Another secret opening. These tunnels were secretly built by the Japanese army and was only accidentally discovered by a villager in 1946, a year after independence.
The ammo dump compartment, with the original height.
Horror tunnels done, time to do the climb back up. I am told, the Dutch ruled 300 years but did not kill as many people as the Japanese did in just 3 years!
Back to the present after the most sobering underground experience, and it’s nice to see a familiar face.
A lady, still nursing I believe.
The pack is well-behaved unlike their Malaysian cousins.
This is Ngarai Sianok (Sianok Canyon), with Mt Singgalang (9,440ft, inactive volcano) as backdrop.
Exposed earth due to recent earthquakes. Behind, Mt Merapi (9,480ft, active volcano) .
Some of the cliffs are more than 100m high.
I bump into a trio, siblings probably. Notice the one in the middle placing his left hand on his mate’s.
Welcome to My Domain!
A young artist at work.
Some of his products for sale. Btw, is that an observation tower I see there?
I climb the tower to a platform and find myself over a Chaniago graveyard.

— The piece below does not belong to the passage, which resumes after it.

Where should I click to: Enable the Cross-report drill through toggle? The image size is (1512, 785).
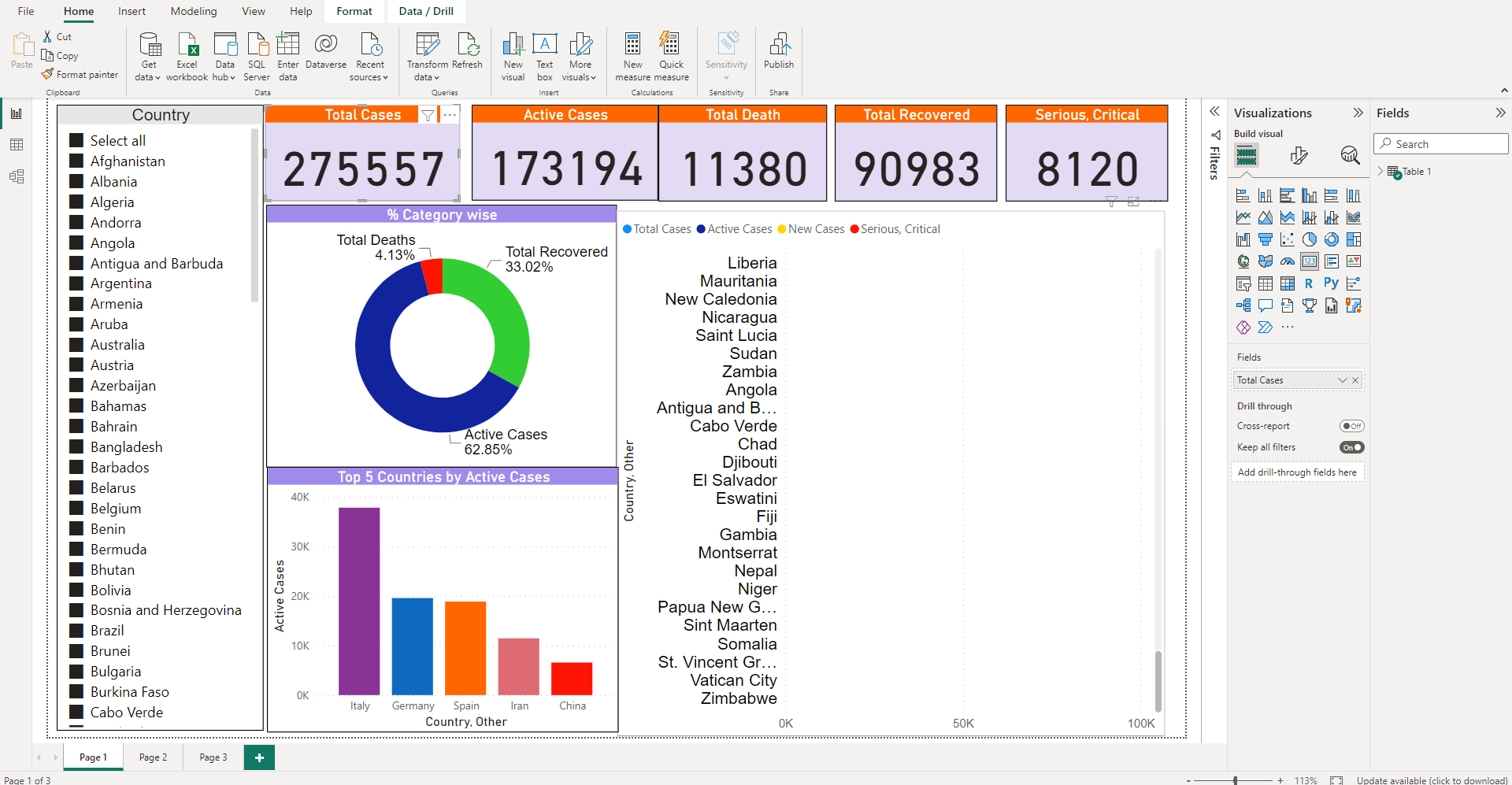coord(1351,426)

Only dead Minangkabau Chaniago people can be kept here.
Aina spotted me and climb up too.
The view of Sianok Canyon from here is fantastic.
Down in the canyon, village folks are also wired to the world. Without satellite dishes, there’s no way they can watch telly. Huge C-band dishes, everywhere.
Below the platform, dog-gone tired. So early in the morning?
We return to the arcade area, where great bargains can be had.
Next to me, an unhappy kid finds solace in mum’s embrace.
A while later, a beautiful pair of pinks.
Time to depart Bukittinggi, and I found someone’s little home.
Twenty minutes later we are out of Bukittinggi, zooming along the road to Batusangkar with the imposing Mt Merapi to our right, amidst lush rice-fields. Btw, the crater of the volcano is at the right part of the peak, the bit covered in clouds.